[Start of Document text]

How to Install ONNX Runtime GPU on NVIDIA DGX Spark

A complete, working guide for building and installing onnxruntime-gpu on NVIDIA DGX Spark with CUDA 13 and Grace–Blackwell architecture.

Background

As I recently wrote, I created a Handball Computer Vision system. For now, it was always running on Google Colab. But since always downloading and installing all the packages is super annonying and my dad got a DGX Spark a few days ago, I decided to try to run my notebook on that machine. But since it is an ARM64 system, some dependencies make some trouble. Specifically roboflow inference-gpu, since it needs onnxruntime-gpu. And that package currently has no prebuild wheels for DGX Spark. So here is a simple guide to install onnxruntime-gpu properly for DGX Spark.

How to Install ONNX Runtime GPU on NVIDIA DGX Spark

The NVIDIA DGX Spark is one of the first systems shipping with the new Grace–Blackwell architecture (GB100 / GB200) and CUDA 13. Unfortunately, as of early 2025:

  • ONNX Runtime does not provide GPU wheels for ARM64
  • There are no prebuilt wheels for CUDA 13
  • The ONNX docs do not cover GB200’s compute capability (12.1)
  • Installing ONNX Runtime GPU with pip install onnxruntime-gpu fails with
    No matching distribution found

But the GPU hardware works perfectly — we just need to build ONNX Runtime manually. This guide shows exactly how to do that.


Why you need this guide

If you try to install ONNX Runtime GPU on DGX Spark, you’ll encounter:

ERROR: No matching distribution found for onnxruntime-gpu

or:

OSError: CUDA_HOME environment variable is not set

or:

Unsupported compute capability sm_121

This is normal: ONNX Runtime simply hasn’t shipped wheels for ARM64 + CUDA 13 + Compute Capability 12.1 yet. But a working GPU build is absolutely possible — you just need the right flags.

[End of Document text]
[Start of Data records]

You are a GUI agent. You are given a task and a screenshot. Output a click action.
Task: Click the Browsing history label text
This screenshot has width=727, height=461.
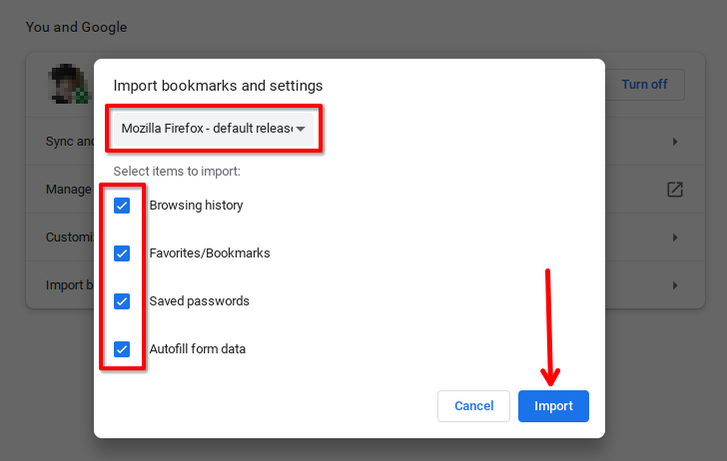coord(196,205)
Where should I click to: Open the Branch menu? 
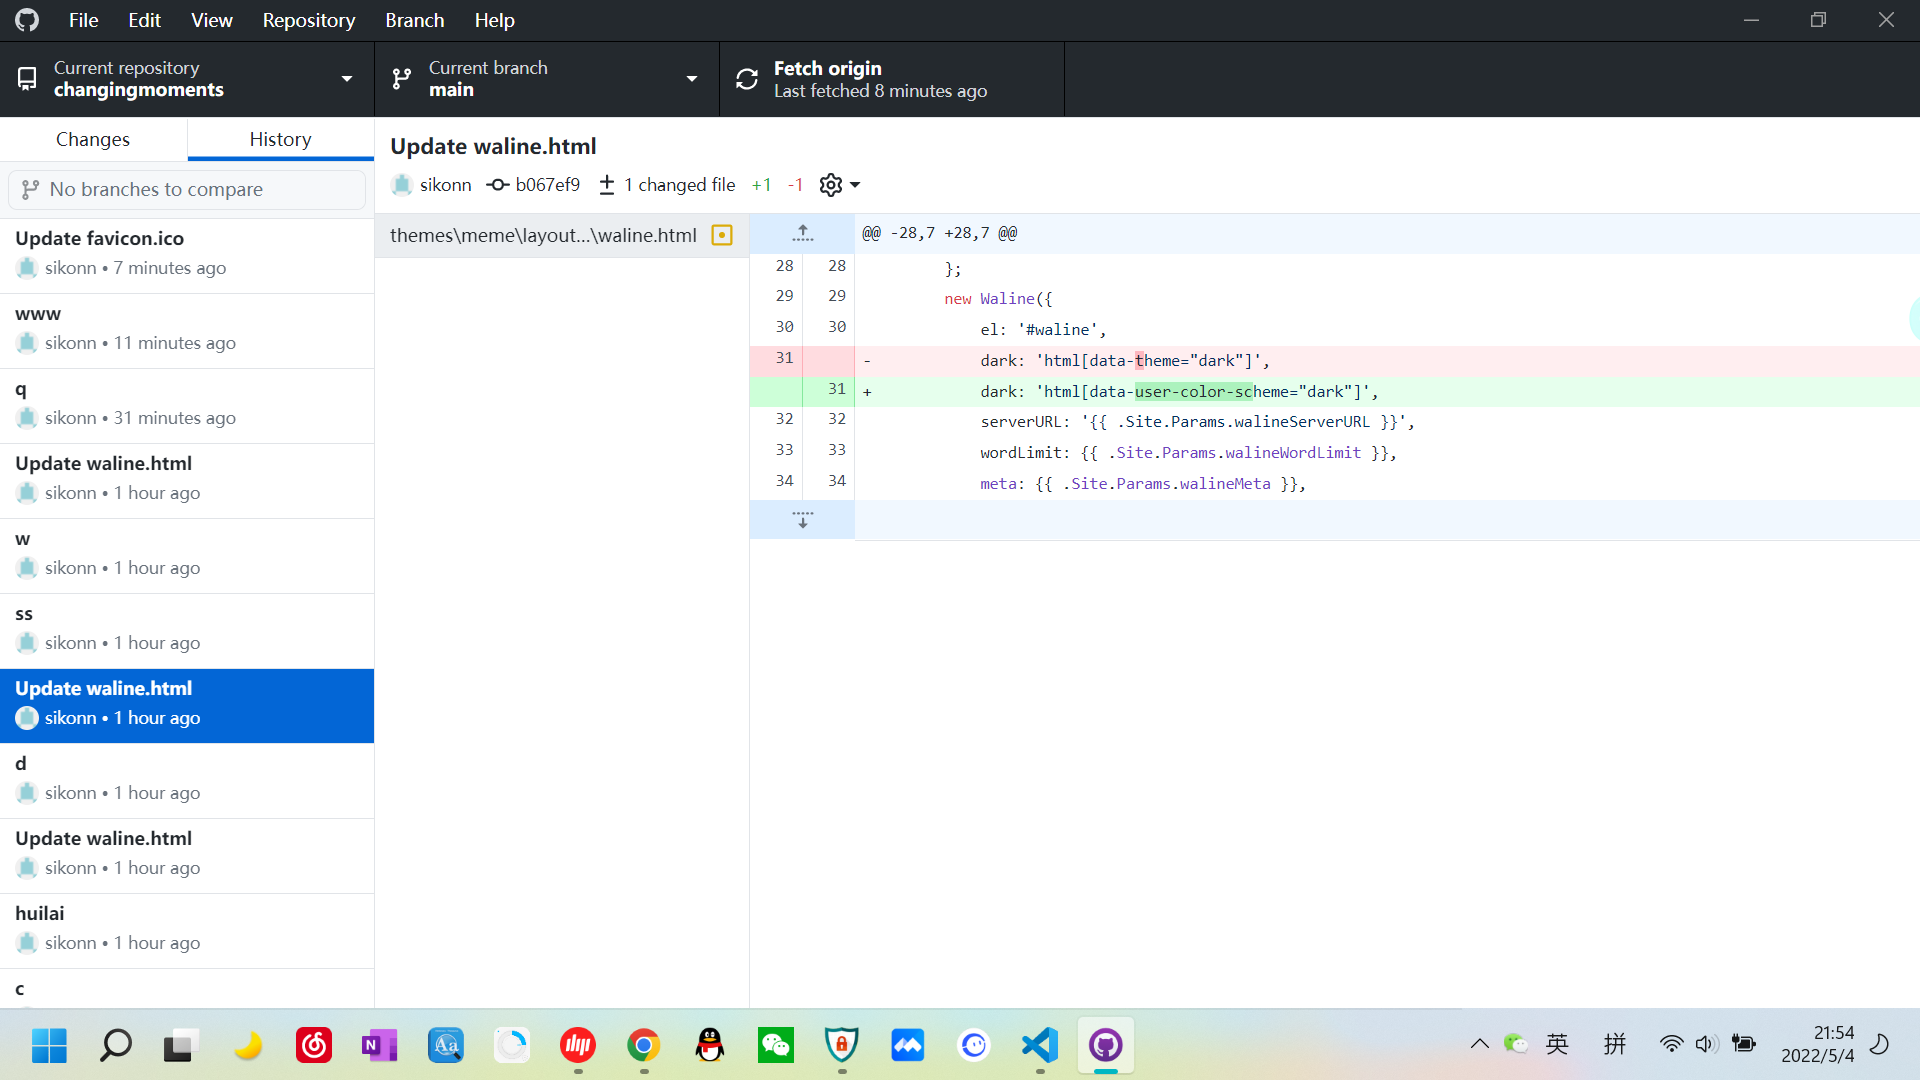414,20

[End of Data records]
[Start of Data records]

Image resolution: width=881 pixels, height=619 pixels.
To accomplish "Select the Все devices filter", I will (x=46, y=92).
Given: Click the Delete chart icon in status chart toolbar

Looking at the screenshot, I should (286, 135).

[End of Data records]

What the task asks → Print the passage of the ONNX Runtime installation guide above from "OSError: CUDA_HOME environment" through "the right flags.", word for word.

Task output →
OSError: CUDA_HOME environment variable is not set

or:

Unsupported compute capability sm_121

This is normal: ONNX Runtime simply hasn’t shipped wheels for ARM64 + CUDA 13 + Compute Capability 12.1 yet. But a working GPU build is absolutely possible — you just need the right flags.